Clinical Trial Details
— Status: Completed
Administrative data
| NCT number |
NCT05767112 |
| Other study ID # |
HMB pharmacokinetics |
| Secondary ID |
|
| Status |
Completed |
| Phase |
N/A
|
| First received |
|
| Last updated |
|
| Start date |
October 1, 2015 |
| Est. completion date |
December 20, 2021 |
Study information
| Verified date |
March 2023 |
| Source |
University of Sao Paulo |
| Contact |
n/a |
| Is FDA regulated |
No |
| Health authority |
|
| Study type |
Interventional
|
Clinical Trial Summary
HMB supplementation has been shown to have potential to optimize resistance training
responses, which may have important implications for sport, exercise, and health. However,
HMB literature shows uncertainties as to which is the superior pharmaceutical form of
supplemental HMB (i.e., the calcium salt or the free acid form) in terms of pharmacokinetic
profile and bioavailability when consumed by humans. This research project investigated the
bioavailability and pharmacokinetics of two different forms of supplemental HMB, namely HMB
calcium-salt (HMB-Ca) and HMB Free Acid (HMB-FA). Further, HMB-Ca was provided both diluted
in water and encapsulated in gelatine capsules. This pharmacokinetics study adopted a
crossover design, open-label design in which male and female participants visited the
laboratory on 3 different occasions to receive one the 3 treatments: 1g of HMB; the
equivalent of 1g of HMB-Ca in water; the equivalent of 1g of HMB-Ca in gelatine capsules.
Venous blood samples were collected before and multiple time points after treatment
ingestion, for a period of 12 hours in total. A pre-ingestion midstream urine sample was
collected as well as a 24-h post-ingestion total urine sample. All plasma and urine samples
were analysed for their HMB concentrations via LC/MS. Time to peak, maximum concentration,
area under the curve, half-life time and slope of the incremental phase were calculated to
examine the pharmacokinetic profile of HMB and compare the 3 different pharmaceutical forms.
Description:
This study aimed to investigate whether the different pharmaceutical forms of HMB show
distinct bioavailability and pharmacokinetic profile in humans. A counterbalanced crossover
open-label study was conducted. 20 male and female participants were recruited, of which 18
met the inclusion criteria and 16 enrolled in the study. All participants visited the
laboratory on 3 different occasions, 5-7 days apart to receive one of the following
treatments: 1) 1 g of HMB-FA, or 2) HMB-Ca (equivalent of 1 g of HMB) in capsules, or 3)

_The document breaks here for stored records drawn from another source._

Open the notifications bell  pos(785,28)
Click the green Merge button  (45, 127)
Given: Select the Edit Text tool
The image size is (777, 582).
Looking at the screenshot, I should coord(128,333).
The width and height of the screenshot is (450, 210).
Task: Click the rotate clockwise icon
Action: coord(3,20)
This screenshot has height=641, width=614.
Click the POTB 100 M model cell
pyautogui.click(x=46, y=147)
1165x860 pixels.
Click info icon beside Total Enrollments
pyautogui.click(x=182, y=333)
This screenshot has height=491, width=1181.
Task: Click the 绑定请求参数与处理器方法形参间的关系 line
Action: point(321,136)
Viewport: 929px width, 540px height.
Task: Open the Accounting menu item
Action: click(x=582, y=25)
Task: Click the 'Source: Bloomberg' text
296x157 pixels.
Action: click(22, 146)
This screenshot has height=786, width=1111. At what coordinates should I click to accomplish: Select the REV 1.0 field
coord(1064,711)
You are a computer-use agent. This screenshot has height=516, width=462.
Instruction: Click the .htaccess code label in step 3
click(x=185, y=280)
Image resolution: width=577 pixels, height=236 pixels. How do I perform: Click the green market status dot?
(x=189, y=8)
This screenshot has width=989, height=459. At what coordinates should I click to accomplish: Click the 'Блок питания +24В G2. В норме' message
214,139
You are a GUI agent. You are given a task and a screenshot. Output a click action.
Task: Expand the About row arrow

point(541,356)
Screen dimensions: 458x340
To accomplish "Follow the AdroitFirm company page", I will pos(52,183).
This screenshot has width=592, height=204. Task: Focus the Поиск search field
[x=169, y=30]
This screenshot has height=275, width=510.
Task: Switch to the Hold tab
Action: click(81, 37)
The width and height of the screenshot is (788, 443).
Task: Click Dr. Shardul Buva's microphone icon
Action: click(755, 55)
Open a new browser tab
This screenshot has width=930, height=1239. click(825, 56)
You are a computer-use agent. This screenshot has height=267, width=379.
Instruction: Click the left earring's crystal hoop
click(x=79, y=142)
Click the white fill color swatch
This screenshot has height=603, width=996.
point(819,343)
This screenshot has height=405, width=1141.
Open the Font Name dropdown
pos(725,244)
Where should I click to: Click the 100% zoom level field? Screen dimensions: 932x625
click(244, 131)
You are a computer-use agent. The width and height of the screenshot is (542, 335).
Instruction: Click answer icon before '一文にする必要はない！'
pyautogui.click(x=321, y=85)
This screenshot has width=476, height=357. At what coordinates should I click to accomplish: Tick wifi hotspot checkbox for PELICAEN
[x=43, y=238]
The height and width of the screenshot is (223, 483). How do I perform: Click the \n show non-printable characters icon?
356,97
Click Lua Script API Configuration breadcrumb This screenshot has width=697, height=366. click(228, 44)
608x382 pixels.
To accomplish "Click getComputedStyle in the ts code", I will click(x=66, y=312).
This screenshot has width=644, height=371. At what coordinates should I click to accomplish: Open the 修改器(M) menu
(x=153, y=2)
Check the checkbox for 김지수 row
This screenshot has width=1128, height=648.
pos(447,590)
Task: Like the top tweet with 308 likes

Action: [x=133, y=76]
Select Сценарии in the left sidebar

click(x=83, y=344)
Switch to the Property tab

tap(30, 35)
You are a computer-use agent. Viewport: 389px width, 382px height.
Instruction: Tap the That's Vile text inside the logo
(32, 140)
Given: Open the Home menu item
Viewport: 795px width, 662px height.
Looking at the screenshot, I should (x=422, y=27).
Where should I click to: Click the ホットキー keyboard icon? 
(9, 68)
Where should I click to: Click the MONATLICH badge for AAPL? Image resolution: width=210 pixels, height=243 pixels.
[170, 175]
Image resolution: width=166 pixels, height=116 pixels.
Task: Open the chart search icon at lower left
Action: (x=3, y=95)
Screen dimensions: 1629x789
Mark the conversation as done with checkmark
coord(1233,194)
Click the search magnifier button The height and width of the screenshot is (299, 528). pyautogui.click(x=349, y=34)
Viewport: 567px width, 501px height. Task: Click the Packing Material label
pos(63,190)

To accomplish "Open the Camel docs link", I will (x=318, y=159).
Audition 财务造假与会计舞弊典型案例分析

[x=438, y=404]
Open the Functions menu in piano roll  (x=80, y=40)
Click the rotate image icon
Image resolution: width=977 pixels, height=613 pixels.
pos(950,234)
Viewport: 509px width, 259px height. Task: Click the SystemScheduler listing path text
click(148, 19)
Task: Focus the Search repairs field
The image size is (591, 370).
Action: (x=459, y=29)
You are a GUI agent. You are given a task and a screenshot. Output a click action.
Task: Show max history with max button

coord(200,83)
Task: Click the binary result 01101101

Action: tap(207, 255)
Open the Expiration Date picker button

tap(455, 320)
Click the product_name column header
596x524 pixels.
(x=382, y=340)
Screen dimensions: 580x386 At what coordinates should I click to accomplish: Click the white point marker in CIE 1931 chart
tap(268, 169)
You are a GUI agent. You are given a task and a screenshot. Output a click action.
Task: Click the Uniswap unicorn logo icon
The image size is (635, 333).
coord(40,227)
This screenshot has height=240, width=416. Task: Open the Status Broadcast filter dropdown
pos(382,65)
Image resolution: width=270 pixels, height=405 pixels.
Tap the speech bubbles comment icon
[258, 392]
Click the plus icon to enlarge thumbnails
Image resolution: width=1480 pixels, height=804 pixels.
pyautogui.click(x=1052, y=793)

HMB-Ca (equivalent of 1 g of HMB) dissolved in water. The order of treatments was
counterbalanced to control for carryover and order effects using a 3-by-6
(treatment-by-participant) Latin square table (www.statpages.info/latinsq.html). To randomly
allocate participants to treatment sequences, participants were recruited in blocks of 6,
each containing 3 males and 3 females so that sexes were counterbalanced too. The allocation
sequence within each block was defined using a random sequence generator (www.random.org).
Blood samples were collected before HBM ingestion and 15, 30, 45, 60, 90, 120, 180, 240, 360
and 720 minutes after HMB ingestion. Urine samples were collected before HMB ingestion
(midstream sample) and 24 hours post ingestion (24h total urine). A standardised breakfast
was provided to all participants 1h before treatment ingestion. A standardised snack was
given to all participants 4 hours after treatment ingestion, and a standardised meal was
given 6 hours after treatment ingestion. Water ingestion was standardised in the first 360
minutes after ingestion. In the last 6 hours of the protocol, the participants were dismissed
from the lab and returned for the 720 post-ingestion blood collection. They consumed food and
water ad-libitum. HMB concentrations were determined in urine and plasma samples by LC/MS
using tandem electrospray ionization (ESI). The following pharmacokinetic parameters were
calculated: Time to peak, maximum concentration, area under the curve, half-life time and
slope of the incremental phase. Plasma and urine HMB concentrations were compared between
treatments across time with a 2-factor mixed models analysis. Fixed factors were treatment
and time, and participants were the random factor. All pairwise comparisons were adjusted
with the Tukey-Kraemer correction. AUC, relative bioavailability, Cmax and Tmax were compared
between treatments with repeated measures one-way ANOVA with post-hoc tests adjusted for
multiple comparisons using the Bonferroni correction.